A Man Called Ove, by Fredrik Backman

Two stars. Read in February 2019.

I don’t like Ove very much—the character or the book.

Rather, I don’t understand the near-universal insistence that this type of character is loveable. Because Ove is definitely a type, and while there’s no such thing as an unloveable person, that is an entirely separate issue from our indefatigable collective willingness to justify men who are assholes.

Ove is a combination of Dwight Schrute, Sheldon Cooper, and Hank Hill. He is petty, violent, small-minded, and mean-spirited. He literally dumps his best and only friend because the man bought a BMW, and that almost makes sense given that their relationship consisted of absolutely nothing beyond (1) standing around looking at their cars and (2) making life miserable for their neighbors, just because.

Completely aside from the fact that personal trauma isn’t a free pass to treat people like shit, Ove isn’t mean because horrible things have happened to him. He is the way he is from the beginning, before the horrible things happen—the kind of rigid person who sees the world in stark black and white, believes that rules equal morality, and goes out of his way to punish the most minor violation of the most arbitrary rule.

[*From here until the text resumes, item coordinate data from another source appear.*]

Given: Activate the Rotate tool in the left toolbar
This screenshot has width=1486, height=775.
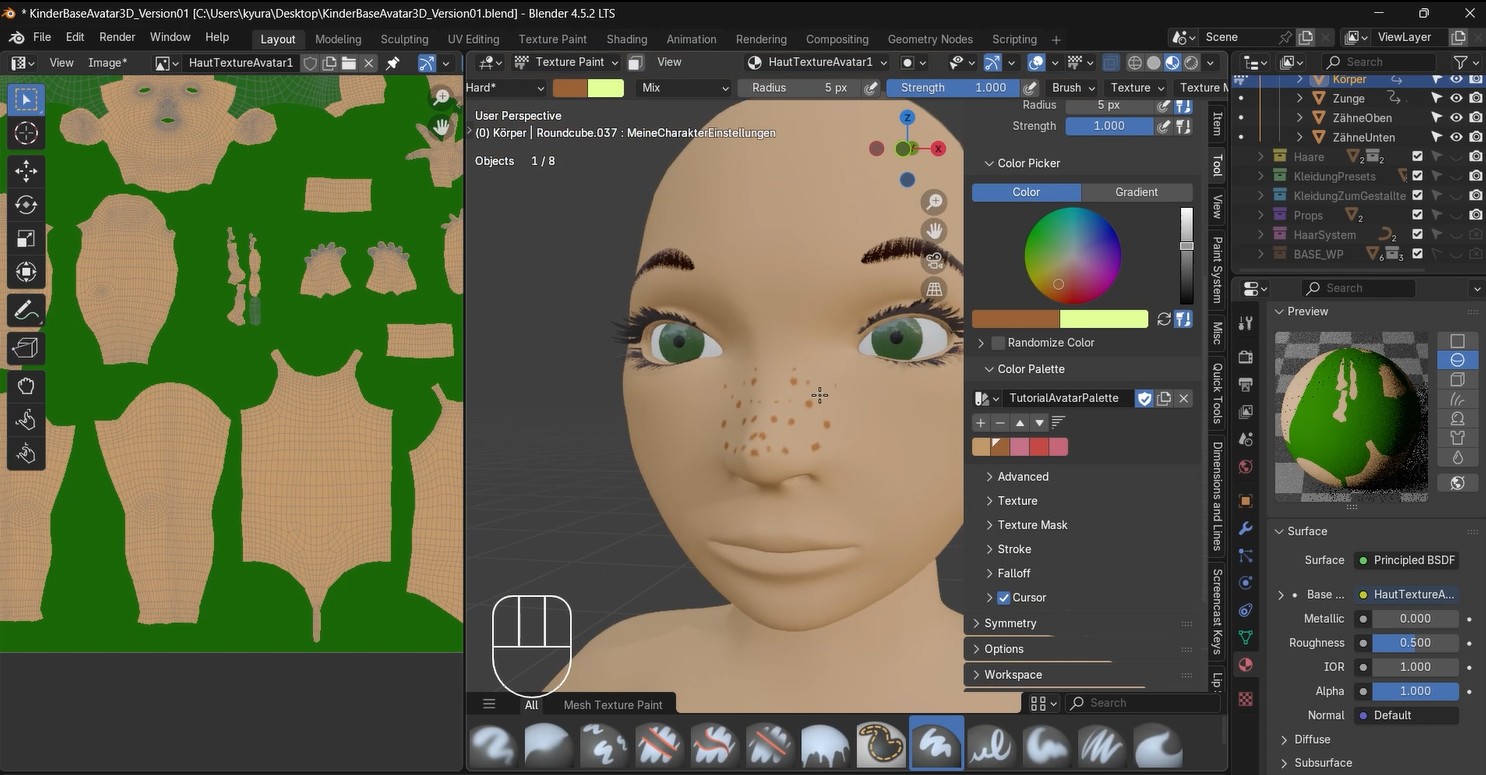Looking at the screenshot, I should tap(25, 204).
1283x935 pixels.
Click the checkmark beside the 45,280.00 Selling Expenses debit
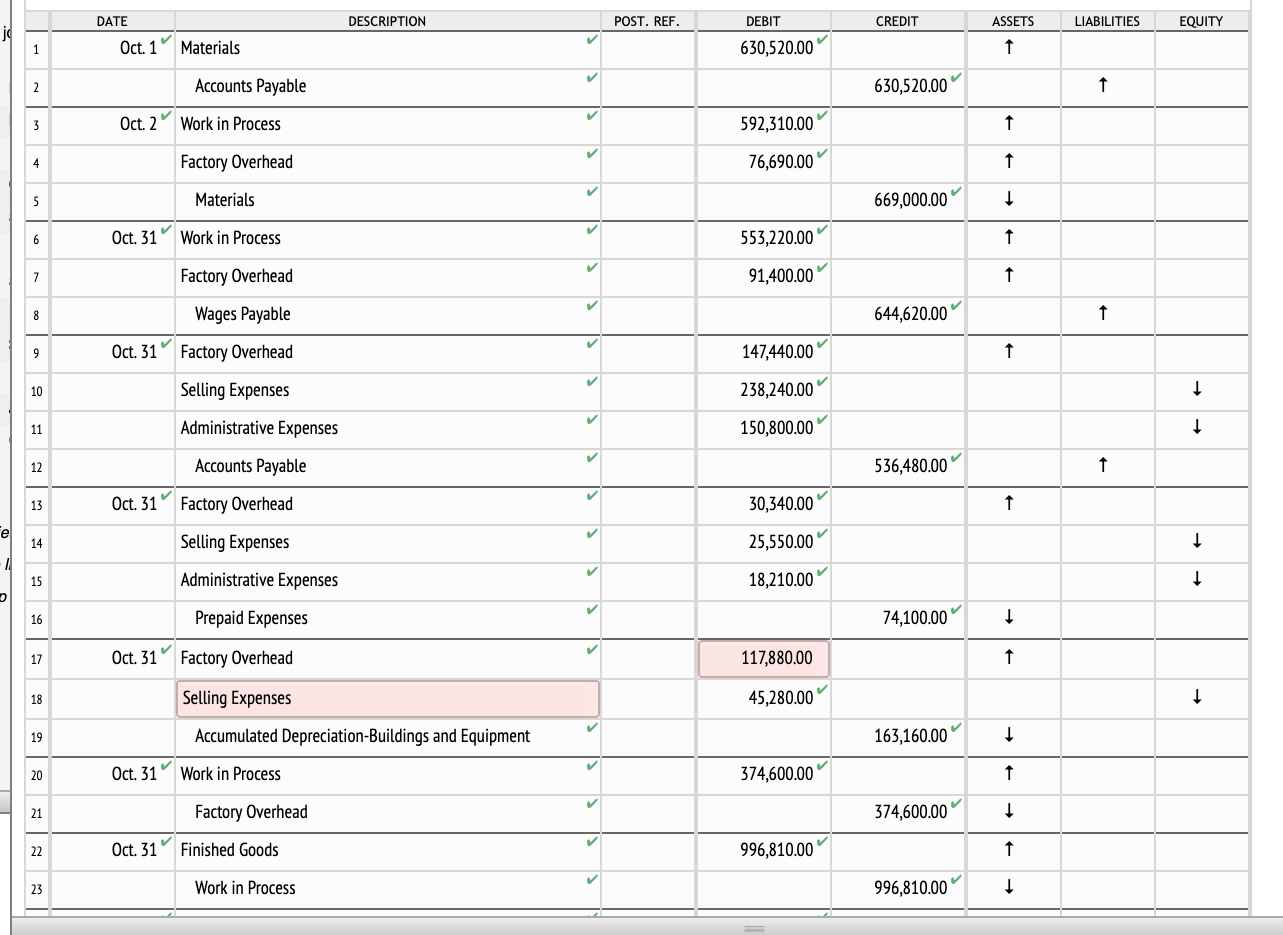click(x=822, y=691)
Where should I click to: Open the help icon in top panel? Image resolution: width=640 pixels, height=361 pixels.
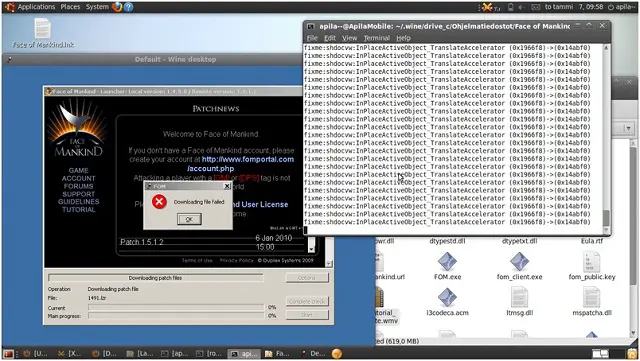click(129, 7)
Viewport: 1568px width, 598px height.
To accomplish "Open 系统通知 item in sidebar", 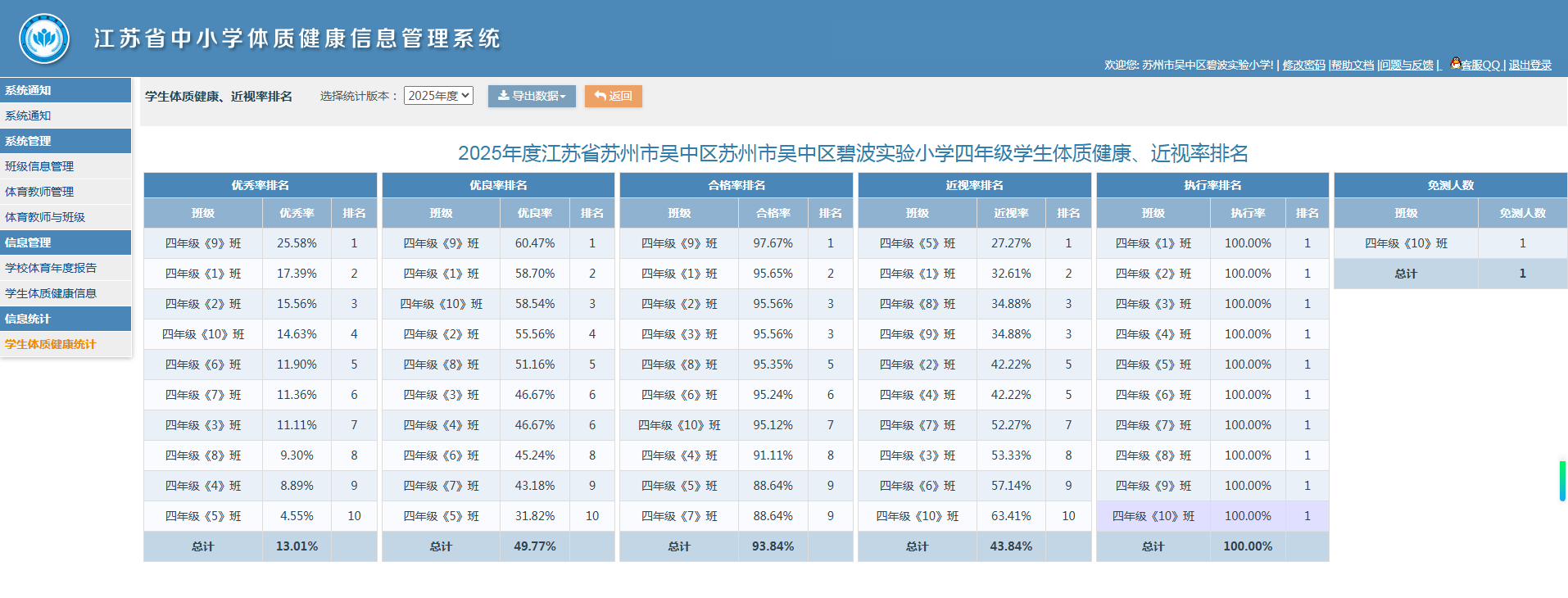I will (x=28, y=116).
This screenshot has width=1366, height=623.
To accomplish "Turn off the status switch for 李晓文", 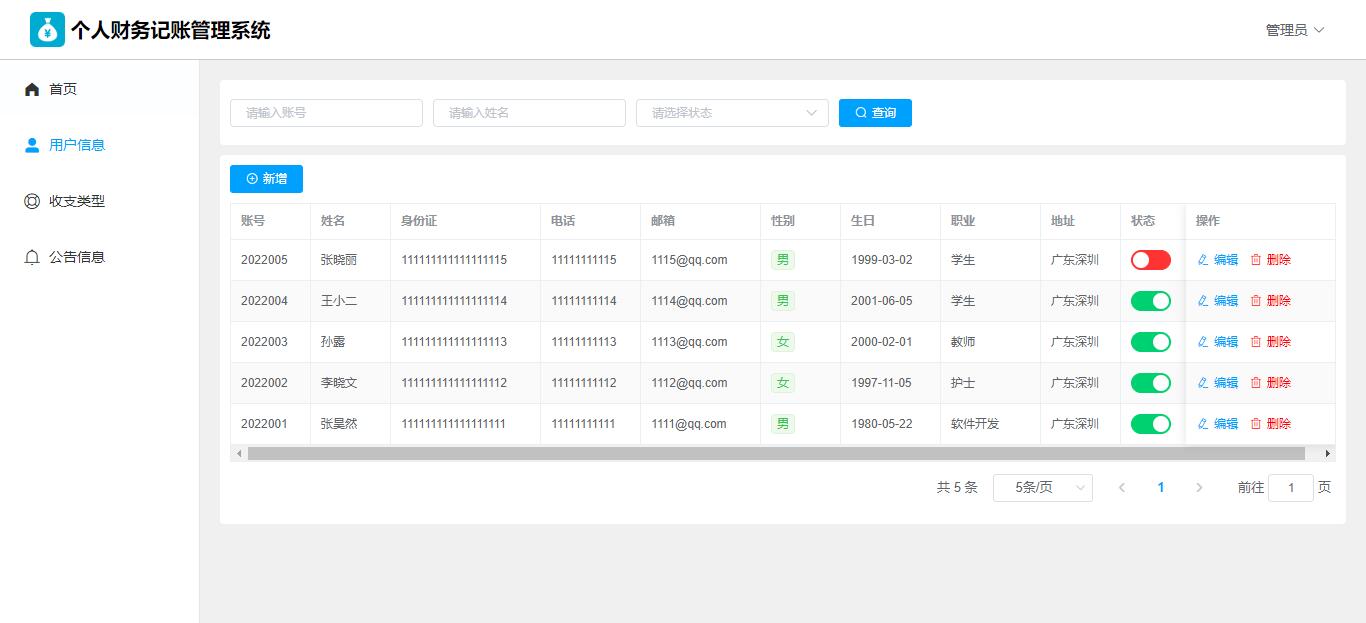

Basically, Ove is a white dude who thinks he’s the tragic hero of the world’s most noble battle, the Honest Man versus the Suits. He is an absolute dick to everyone around him, and his sad past does not nullify that fact. If you met him in real life, you would not find him loveable, because you wouldn’t be the conveniently tough, no-nonsense, infinitely patient person they always cast as the foil for this character. You’d be the poor retail employee being screamed at by a mean old man who doesn’t like things that weren’t invented when he was born.

I’m a huge proponent of giving people the benefit of the doubt and remembering that everyone is going through things we don’t know about. However. There is a significant difference between assuming the best of someone—an individual person—and just giving certain types of people a pass on their behavior. Harsh, violent men have spent all of history getting a pass. They don’t anymore.